- By Suzanne Roberts
A US government registration system for Americans who own drones has gone live
New rules governing drone ownership require anyone aged 13 or over who owns one of the craft to add their details to the government registered database.
Anyone who acquires a drone after 21st of December must register with the Federal Aviation Administration (FAA) before it goes on its maiden flight. Existing owners have until 19th of February to add their details online. Anyone who does not comply would face a fine.
Those who register will be given an identification number that they must display on the remote-controlled craft, similar to a car’s registration number. Registration is valid for three years.
The rules cover drones weighing between 0.228 kg and 22.7 kg.
A $5 (£3.30) registration fee is being waived for the first 30 days of the system to encourage people to register. Those who do not comply could face a fine of up to $27,500.

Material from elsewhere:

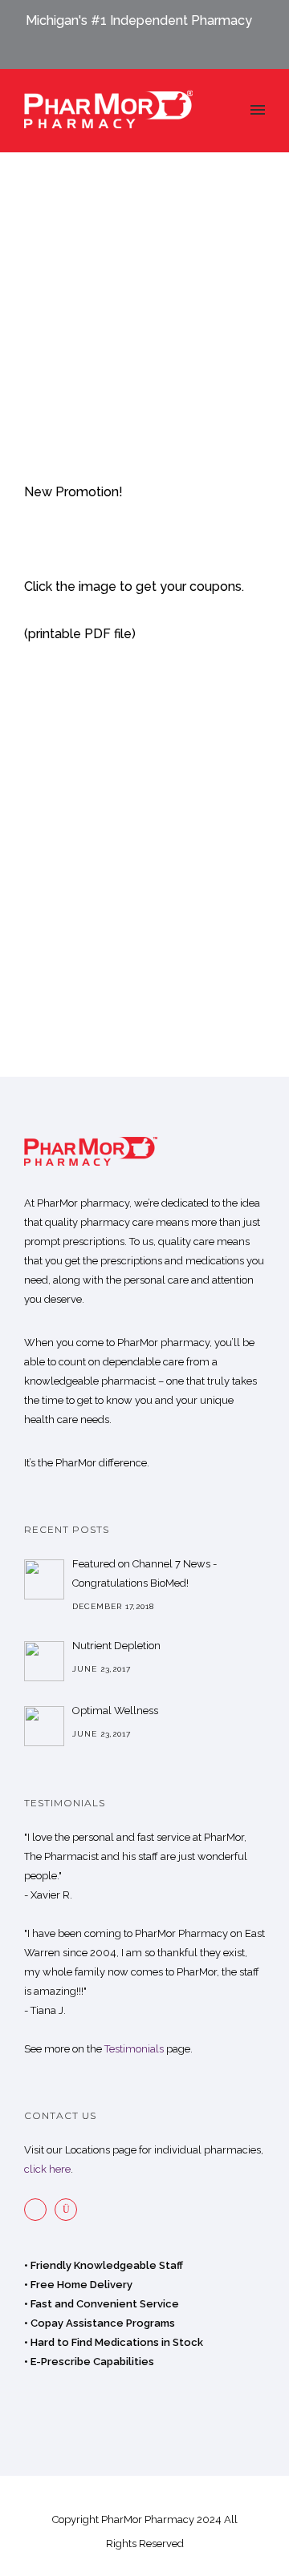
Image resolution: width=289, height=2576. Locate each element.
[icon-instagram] (70, 2209)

The FAA hs said that in “severe cases” of drone abuse it can mount a criminal prosecution which could see offenders hit with a $250,000 fine and up to three years in prison.

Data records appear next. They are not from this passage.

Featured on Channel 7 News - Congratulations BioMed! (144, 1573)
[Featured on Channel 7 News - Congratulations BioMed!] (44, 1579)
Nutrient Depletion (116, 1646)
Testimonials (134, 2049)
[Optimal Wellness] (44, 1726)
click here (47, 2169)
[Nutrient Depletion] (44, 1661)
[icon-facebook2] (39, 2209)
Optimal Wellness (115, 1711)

The FAA said it wanted the register up and working before Christmas as drones are widely expected to be a popular gift.
FAA rules for flying drones stipulate that they must:
- stay below 400ft (120m)
- be visible to their pilot at all times
- never be flown near manned aircraft
- never fly over groups of people, stadiums or sporting events
- never fly near emergency workers
In the UK it is already illegal to fly any drone over a crowded or built up area. Recently a youtube video showing the footage taken as a drone flew over a town centre sparked a police manhunt for the culprit. Another drone pilot was prosecuted in September by London’s CPS for filming a football match between Arsenal and Tottenham, the 42 year old was fined £1’800.